_Document segment_
┄┄┄┄┄┄┄┄┄┄

Monday, May 26, 2008

[267.1] KARL RICHTER IN ACTION

I have long been a fan of the work of the late conductor and keyboardist Karl Richter (he died tragically young, of a heart attack, in 1981), whose recordings of the Handel Organ Concertos, Opus 4 & 7, I regard as the finest available, not least for their superb ad libtum extemporisations. Someone from Ankara in Turkey has been putting Richter archive material up on YouTube recently. Well done and many thanks, whoever you are. Here's the first movement of Concerto No 1 - which has a second movement (here) famously known as "the cuckoo and the nightingale". Confusingly it is No 13 in the Simon Preston set, because of the different cataloguing systems that evolved. Handel put these concertos together from existing material to serve as interval suites for his oratorios. But they are delightful in their own right.

Saturday, May 24, 2008

[266.1] BARTOK'S ALLEGRO BARBARO

A good account on YouTube by Chris Lee. See also Bartok and the Piano: A Performer’s View by Barbara Nissman (Scarecrow Press, 2001), which includes a CD with fabulous performances by the author. Benjamin Ivry reviewed it for International Piano.

Sunday, May 11, 2008

[265.1] THE GREAT PROTAGONIST

Among the concerts I've missed recently (I miss more than I get to these days, sadly) is Boulez conducting the London Symphony Orchestra in Schoenberg's Five Orchestral Pieces - the fortieth anniversary of that first happening, reenacted at the Barbican. Andrew Clements is impressed. The series continues. Tonight it's Bartok's Duke Bluebeard's Castle and and the British premiere of Osiris by Matthias Pintscher. See Paul Driver (Pierre Boulez looks to the future) in The Times.

"Pierre Boulez might have made the familiar journey from enfant terrible to grand old man, but he has neither renounced his project nor found that popular opinion has come round to his way of thinking. His incendiary comments from the 50s and 60s - for instance, that contemporary classical music which does not follow Schoenberg's lead with sufficient rigour is "useless", and that "the most elegant solution for the problem of opera is to blow up the opera houses" - can still cause him problems..." Nicholas Wroe, profiling Boulez in The Guardian, Saturday 26 April 2008.

Thursday, May 08, 2008

[264.1] STRAVINSKY PROJECT

Michael Clark's Stravinsky Project was created over three years in collaboration with The Barbican. This project culminated in twelve sold-out performances at The Barbican last November (2007) and now tours to Norwich, as part of the Norfolk & Norwich Festival 2008. All Stravinsky scores are performed live: Appollon Musagete and Les Noces by members of Britten Sinfonia with The New London Chamber Choir and Jurjen Hempel conducting. There is also a mixed repertory of recorded music from Wire, Iggy Pop and Sex Pistols. Read full details here.

┄┄┄┄┄┄┄┄┄┄

_Information supplied_
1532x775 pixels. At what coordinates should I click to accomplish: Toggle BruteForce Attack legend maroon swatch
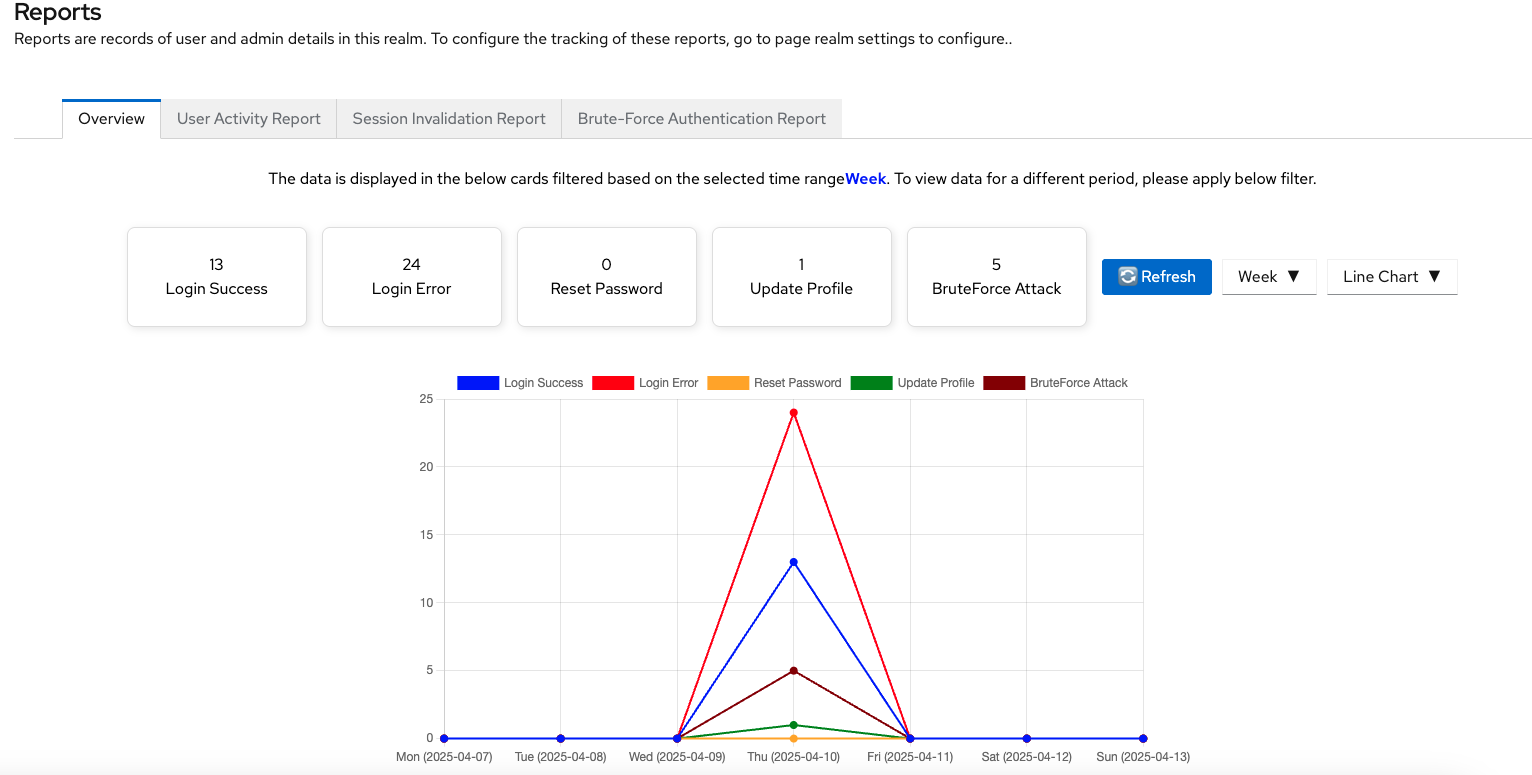[1003, 383]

┄┄┄┄┄┄┄┄┄┄

_To-do list_
1. Reproduce everything in the classical music blog posts from "A good account" down to "in The Times.".
2. Carry on the classical music blog posts from the point where they stop.

_Answers per task_
1.
A good account on YouTube by Chris Lee. See also Bartok and the Piano: A Performer’s View by Barbara Nissman (Scarecrow Press, 2001), which includes a CD with fabulous performances by the author. Benjamin Ivry reviewed it for International Piano.

Sunday, May 11, 2008

[265.1] THE GREAT PROTAGONIST

Among the concerts I've missed recently (I miss more than I get to these days, sadly) is Boulez conducting the London Symphony Orchestra in Schoenberg's Five Orchestral Pieces - the fortieth anniversary of that first happening, reenacted at the Barbican. Andrew Clements is impressed. The series continues. Tonight it's Bartok's Duke Bluebeard's Castle and and the British premiere of Osiris by Matthias Pintscher. See Paul Driver (Pierre Boulez looks to the future) in The Times.

2.
For full programme details, ticket offers and booking visit the Norfolk and Norwich Festival website

Wednesday, May 07, 2008

[263.1] NO FIDDLES OR SENSELESS VIOLINS

Great story from the US. Violinist Philippe Quint who, who left his priceless 285-year-old 1723 Kiesewetter Stradivarius in the back of a New York taxi cab, has played a personalised tarmac concert to thank the driver who returned it to him. The 30 minute gig took place at Newark Liberty International Airport. The BBC should have a clip soon. Driver Mohamed Khalil got in touch the next day to return the instrument. He has been given a gold medal, a (very small) cash reward, and free tickets for Quint's next public performance.

Monday, May 05, 2008

[262.1] AN OUTSIDER IN BRITISH MUSIC

Peter Rivendell
of Gay for Today on Michael Tippett: "Under Tippett, the Leicester Schools Symphony Orchestra, an orchestra of ordinary secondary school children aged 14 to 18, regularly performed on BBC radio and TV, made commercial gramophone records and established new standards for music-making in an educational context. Many leading British performers had their first experience of orchestral music in the LSSO under Tippett. [He] was, in the words of his partner Meirion Bowen, an 'unabashed homosexual', and he defied the social taboos of his time by incorporating homoerotic themes in his operas. Tippett was regarded by many as an outsider in British music, a view that may have been related to his conscientious objector status during World War II and his homosexuality. His pacifist beliefs led to a prison sentence in World War II, and for many years his music was considered ungratefully written for voices and instruments, and therefore difficult to perform. An intense intellectual, he maintained a much wider knowledge and interest in the literature and philosophy of other countries (Africa, Europe) than was common among British musicians. His (sometimes quirky) libretti for his operas and other works reflect his passionate interest in the dilemmas of human society and the enduring strength of the human spirit."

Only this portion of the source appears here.